Dos meses atrás, en julio, una encuesta de Cifra preguntó: “En estos últimos años, ¿Uruguay se está acercando a la manera en que se vive en los países ricos, está siempre a la misma distancia, o está cada vez más lejos de la forma en que se vive en los países ricos?” (Cuadros 1 y 2). Una mayoría relativa (39%) dice que al menos en este sentido estamos progresando (nos acercamos, “convergimos”). En segundo lugar, el 30% opina que estamos estancados (“siempre a la misma distancia”), y un 23% nos ve retrocediendo (“cada vez más lejos”). El resto, 8%, no opina. En resumen: para cuatro en diez uruguayos (39%) estamos progresando, pero la mayoría absoluta (53%) piensa que estamos estancados o retrocediendo.
Casi todos los grandes grupos de la población nacional (montevideanos y capitalinos; hombres y mujeres; los que trabajan y los que no trabajan; los distintos grupos de edad) ven las cosas en términos similares: mayorías relativas optimistas (“estamos progresando”), pero mayorías absolutas que nos ven estancados o retrocediendo.
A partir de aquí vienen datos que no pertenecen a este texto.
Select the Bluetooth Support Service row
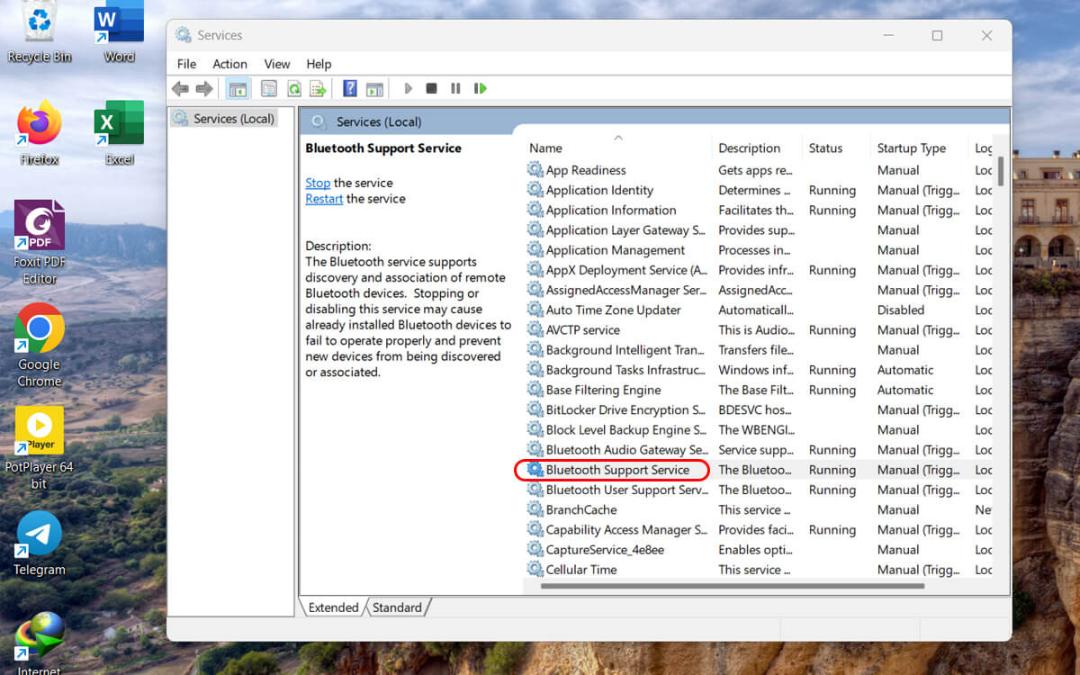This screenshot has height=675, width=1080. pos(759,470)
Las opiniones según educación (Cuadro 1) muestran esa misma pauta, y además sugieren que las capas medias de la población (los que accedieron a la educación secundaria, pero no más) son las más optimistas. Los resultados según nivel socioeconómico ratifican esta última imagen (las capas intermedias son más optimistas) y la agudizan: entre los grupos de menores ingresos la mayoría relativa es ahora pesimista, aunque apenas (sólo por un punto porcentual, 31 a 30%). Las preferencias partidarias, como de costumbre entre nosotros, diferencian las opiniones: los votantes del Frente Amplio de 2009 son definidamente optimistas (la mayoría absoluta de ellos, 53%, nos ve progresando), pero entre blancos y colorados las mayorías nos ven estancados o retrocediendo (y en los dos casos los pesimistas son más numerosos que los optimistas).
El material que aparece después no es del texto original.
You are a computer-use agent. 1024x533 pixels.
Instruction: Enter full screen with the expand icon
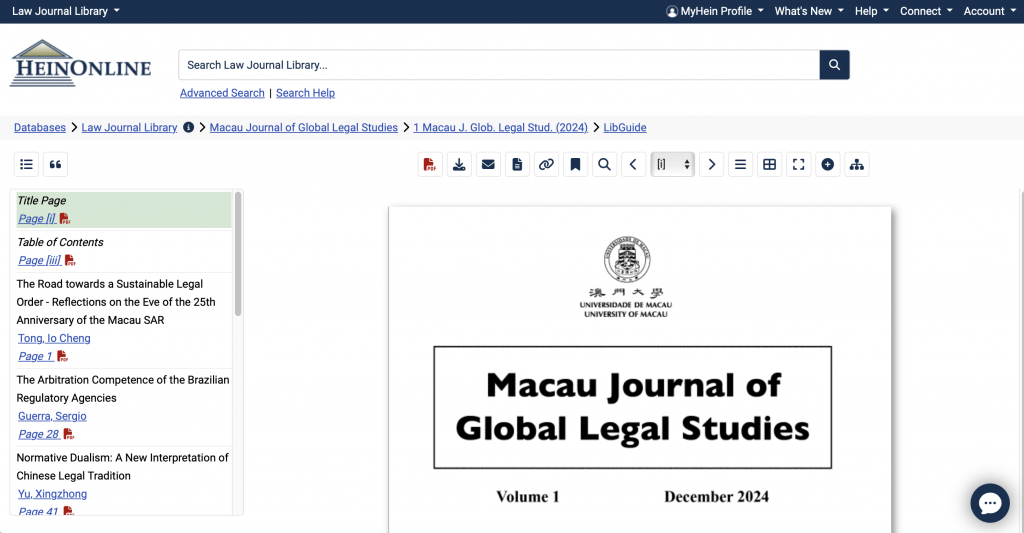[798, 165]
Optimismos y pesimismos, sin embargo, se asocian más vigorosamente a un juicio no político.
Ante la pregunta “en los últimos tres años, ¿Ud. diría que la situación económica de su familia mejoró, sigue igual, o empeoró?”, el 71% de los que responden “mejoró mucho” cree que nos estamos acercando a los países ricos, y entre los que responden “mejoró” (a secas) ese porcentaje cae a 55%. Entre los que dicen que el ingreso de sus familias sigue igual la mayoría nos ve estancados o no opina, y entre los que piensan que la situación económica de sus familias empeoró la mayoría es pesimista.
En los últimos tiempos estas opiniones parecen ser muy estables. En julio de 2011 el 42% era optimista (nos acercamos a los países ricos). Un mes después la medición era muy similar, apenas algo más baja (40% optimistas); dos años después, 39%.
Contextos y cautelas
Es prudente ser cauteloso a la hora de las conclusiones. Para poder avanzar hace falta más investigación y más detalle. Sin embargo: los resultados parecen particularmente relevantes porque se obtuvieron al cabo de una década de crecimiento económico vigoroso, un crecimiento de características nunca vistas desde, precisamente, el comienzo del declive. Los que tienden a ver el vaso medio lleno pueden interpretar los resultados de esta manera: el impacto de medio siglo de desánimo cultivado penosa y persistentemente ha sido tal que todavía no hemos podido superarlo (pero en eso estamos, más allá de los pequeños vaivenes de la opinión). Los escépticos que tienden a ver el mismo vaso medio vacío, en cambio, pueden pensar que no solamente no logramos superar ese desánimo, sino, más bien, que tal vez esté creciendo nuevamente. Quizás estamos empezando a temer que “así no”, que de alguna manera no estamos yendo en la dirección correcta, que la esperanza fue hermosa, pero breve. A juzgar por lo que sabemos hoy, cualquiera de las dos interpretaciones podría ser correcta. La taba está en el aire, y hay vientos fuertes e inestables.